Democratic Senate President Dominick Ruggerio and Democratic House Speaker Nicholas Mattiello introduced the bill to generate revenue and make betting more convenient.
“Expanding to mobile gaming would provide a convenient option for those wishing to enjoy this form of entertainment, and open up the economic benefits beyond the walls of Twin River,” Ruggerio, a North Providence Democrat, said in the statement. “I can envision a group of friends from out of state spending an evening out in a local establishment where they can both watch the game and place a wager.”
The signing was expected. Raimondo’s proposed budget for the fiscal year beginning July 1 is counting on $30 million from sports betting, including $3 million in new revenue from mobile gambling. Rhode Island legalized and launched sports betting after the U.S. Supreme Court struck down a federal law last year that made most sports gambling illegal.

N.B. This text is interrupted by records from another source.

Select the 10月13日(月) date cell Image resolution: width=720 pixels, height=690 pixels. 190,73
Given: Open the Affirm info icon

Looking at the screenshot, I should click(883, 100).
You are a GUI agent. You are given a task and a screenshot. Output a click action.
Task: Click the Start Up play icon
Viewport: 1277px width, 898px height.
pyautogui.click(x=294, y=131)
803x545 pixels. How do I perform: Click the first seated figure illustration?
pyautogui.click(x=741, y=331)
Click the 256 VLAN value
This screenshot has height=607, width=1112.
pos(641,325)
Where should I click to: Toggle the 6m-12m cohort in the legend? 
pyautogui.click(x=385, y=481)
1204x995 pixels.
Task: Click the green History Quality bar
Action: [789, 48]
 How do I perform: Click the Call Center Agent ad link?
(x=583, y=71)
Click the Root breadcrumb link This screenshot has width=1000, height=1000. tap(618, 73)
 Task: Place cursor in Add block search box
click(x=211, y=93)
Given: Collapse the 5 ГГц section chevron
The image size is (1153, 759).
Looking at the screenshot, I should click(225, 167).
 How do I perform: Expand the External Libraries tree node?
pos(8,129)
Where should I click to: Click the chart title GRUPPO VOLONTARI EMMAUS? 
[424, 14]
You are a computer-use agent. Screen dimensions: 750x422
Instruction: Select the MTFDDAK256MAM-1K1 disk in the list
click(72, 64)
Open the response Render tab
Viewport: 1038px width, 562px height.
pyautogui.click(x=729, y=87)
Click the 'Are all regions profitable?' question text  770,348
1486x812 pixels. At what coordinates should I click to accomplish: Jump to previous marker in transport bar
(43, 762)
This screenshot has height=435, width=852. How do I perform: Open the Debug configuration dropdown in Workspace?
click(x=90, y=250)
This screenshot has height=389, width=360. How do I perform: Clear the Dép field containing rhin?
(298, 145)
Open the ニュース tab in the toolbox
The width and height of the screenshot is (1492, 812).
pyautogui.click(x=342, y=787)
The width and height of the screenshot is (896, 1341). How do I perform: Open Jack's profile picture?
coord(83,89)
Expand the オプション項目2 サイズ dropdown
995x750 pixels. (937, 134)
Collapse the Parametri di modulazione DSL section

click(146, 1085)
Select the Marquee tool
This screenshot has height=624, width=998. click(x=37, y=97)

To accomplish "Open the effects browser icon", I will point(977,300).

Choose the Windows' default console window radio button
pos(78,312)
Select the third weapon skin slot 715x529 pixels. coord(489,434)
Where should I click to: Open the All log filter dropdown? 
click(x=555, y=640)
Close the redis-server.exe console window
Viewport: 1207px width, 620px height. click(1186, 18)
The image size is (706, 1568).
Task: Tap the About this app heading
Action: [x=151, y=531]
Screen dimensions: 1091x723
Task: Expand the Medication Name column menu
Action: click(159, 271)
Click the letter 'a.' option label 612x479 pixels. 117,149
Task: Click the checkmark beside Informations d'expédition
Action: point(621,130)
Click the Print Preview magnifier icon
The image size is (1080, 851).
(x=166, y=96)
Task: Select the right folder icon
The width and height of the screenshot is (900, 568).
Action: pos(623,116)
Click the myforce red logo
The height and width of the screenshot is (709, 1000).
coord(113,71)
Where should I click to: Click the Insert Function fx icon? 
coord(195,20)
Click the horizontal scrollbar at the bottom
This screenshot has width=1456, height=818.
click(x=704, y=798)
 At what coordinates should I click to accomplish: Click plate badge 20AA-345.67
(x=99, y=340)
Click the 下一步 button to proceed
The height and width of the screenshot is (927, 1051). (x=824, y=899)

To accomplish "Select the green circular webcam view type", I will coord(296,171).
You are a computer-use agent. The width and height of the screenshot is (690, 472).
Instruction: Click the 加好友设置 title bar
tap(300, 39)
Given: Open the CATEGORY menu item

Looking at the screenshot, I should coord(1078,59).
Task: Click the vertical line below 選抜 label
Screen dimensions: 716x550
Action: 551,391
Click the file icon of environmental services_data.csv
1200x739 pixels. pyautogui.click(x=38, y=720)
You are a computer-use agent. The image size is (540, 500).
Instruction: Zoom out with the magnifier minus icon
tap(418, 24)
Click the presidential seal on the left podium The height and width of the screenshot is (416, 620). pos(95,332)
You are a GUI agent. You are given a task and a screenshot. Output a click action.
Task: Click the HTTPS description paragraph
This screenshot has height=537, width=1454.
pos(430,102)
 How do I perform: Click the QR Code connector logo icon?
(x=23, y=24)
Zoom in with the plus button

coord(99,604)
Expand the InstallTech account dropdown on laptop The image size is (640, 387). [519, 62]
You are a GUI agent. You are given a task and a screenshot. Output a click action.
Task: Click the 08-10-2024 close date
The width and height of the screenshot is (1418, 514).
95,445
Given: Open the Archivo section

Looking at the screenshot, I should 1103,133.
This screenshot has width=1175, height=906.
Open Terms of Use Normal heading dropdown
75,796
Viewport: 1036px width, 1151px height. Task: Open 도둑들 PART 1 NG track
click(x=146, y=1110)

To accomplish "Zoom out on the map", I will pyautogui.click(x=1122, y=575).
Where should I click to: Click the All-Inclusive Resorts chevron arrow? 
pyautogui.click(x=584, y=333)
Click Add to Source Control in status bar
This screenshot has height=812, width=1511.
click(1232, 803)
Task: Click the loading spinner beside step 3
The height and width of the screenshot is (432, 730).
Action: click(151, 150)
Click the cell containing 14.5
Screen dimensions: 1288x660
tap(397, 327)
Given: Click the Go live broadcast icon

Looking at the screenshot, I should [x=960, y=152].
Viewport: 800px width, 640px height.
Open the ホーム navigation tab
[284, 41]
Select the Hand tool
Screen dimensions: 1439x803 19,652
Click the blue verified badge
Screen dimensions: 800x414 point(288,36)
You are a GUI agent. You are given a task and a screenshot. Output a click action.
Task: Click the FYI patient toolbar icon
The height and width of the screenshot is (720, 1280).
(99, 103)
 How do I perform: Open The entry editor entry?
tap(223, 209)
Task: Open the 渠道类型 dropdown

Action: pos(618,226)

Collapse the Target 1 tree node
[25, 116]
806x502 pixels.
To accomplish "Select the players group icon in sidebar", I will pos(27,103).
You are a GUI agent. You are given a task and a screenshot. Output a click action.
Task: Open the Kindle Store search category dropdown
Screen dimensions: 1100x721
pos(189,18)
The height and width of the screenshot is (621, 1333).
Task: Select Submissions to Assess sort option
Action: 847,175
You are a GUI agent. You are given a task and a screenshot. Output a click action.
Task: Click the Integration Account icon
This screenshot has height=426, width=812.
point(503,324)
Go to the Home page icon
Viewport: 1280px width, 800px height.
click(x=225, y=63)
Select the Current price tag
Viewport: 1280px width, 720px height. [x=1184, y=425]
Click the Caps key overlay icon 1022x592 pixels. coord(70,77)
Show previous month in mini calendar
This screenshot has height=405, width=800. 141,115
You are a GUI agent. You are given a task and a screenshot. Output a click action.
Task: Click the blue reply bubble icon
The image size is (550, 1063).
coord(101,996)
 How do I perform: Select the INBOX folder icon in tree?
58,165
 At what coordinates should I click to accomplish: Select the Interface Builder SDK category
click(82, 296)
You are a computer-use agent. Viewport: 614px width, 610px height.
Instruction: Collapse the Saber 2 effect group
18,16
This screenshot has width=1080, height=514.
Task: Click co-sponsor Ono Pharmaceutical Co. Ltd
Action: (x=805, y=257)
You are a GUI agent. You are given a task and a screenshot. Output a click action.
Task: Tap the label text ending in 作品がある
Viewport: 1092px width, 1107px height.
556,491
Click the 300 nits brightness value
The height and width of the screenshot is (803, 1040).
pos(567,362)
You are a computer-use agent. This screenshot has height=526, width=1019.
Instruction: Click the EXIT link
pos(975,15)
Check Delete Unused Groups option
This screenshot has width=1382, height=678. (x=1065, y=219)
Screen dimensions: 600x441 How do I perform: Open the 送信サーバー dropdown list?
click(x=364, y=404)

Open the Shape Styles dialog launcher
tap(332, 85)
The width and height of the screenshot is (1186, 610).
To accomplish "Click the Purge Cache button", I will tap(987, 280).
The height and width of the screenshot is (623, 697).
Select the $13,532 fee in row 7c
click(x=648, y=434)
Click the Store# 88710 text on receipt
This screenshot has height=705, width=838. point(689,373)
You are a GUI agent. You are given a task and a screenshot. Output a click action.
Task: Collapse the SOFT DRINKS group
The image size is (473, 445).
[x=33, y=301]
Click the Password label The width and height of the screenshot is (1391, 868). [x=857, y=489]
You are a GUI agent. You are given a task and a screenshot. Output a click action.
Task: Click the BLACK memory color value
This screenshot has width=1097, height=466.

All 16 favorites won in the second round of the NCAA Tournament.
For the first time since the tournament expanded to 64 teams in 1985, all 16 betting favorites won in the round of 32, according to ESPN Stats & Information.
Three times, in 2009, 1995 and 1991, the favored team had won 15 of 16 games in the round of 32, but this was the first year in which the chalk went undefeated.
Many of the favorites won in blowout fashion, too: Eleven of the 16 games were decided by double digits, with North Carolina and Michigan State among five teams that won by 20 or more.
Washington D.C. will have legal sports betting in time for NFL season.
City officials had hoped to offer sports betting in time for opening day of baseball, but they say regulations and contracts still need to be approved before any bets can be placed.
The city hopes by September betting at privately operated venues like Capital One Arena and Nationals Park could be up and running.
Regulations are expected to go up for public comment in June. Then those regulations have to be adopted, which is expected in July.
Missouri‘s budget issues could push forward legalized sports betting.
But, as state lawmakers reconvene for the second half of the Legislature’s 100th annual session this week, the state’s money woes could put pressure on the players to find common ground.
Gambling expansion has been debated under the Capitol dome for more than three years. But the tone is different this spring after a 2018 U.S. Supreme Court ruling that allowed sports betting to be offered in all states.
Gambling industry analyst Steve Brubaker said lawmakers in Indiana, Iowa, Kentucky, Tennessee, South Dakota, North Dakota and Arizona have debated various proposals that would allow residents to place bets on football, baseball, basketball and other sports.
Talks also are underway in Maryland, Minnesota and South Carolina, the Illinois-based analyst said.
In Missouri, industry groups are trying to maximize profits and minimize potential losses if wagering is legalized. That has led to a stalemate in negotiations.
Tennessee‘s sports betting bill would allow for only online wagering.
A bipartisan bill sponsored by Rep. Rick Staples, D-Knoxville — the first piece of legislation that was filed in the House this session — is facing resistance in the House State Committee while the Senate Government Operations Committee has delayed taking any action.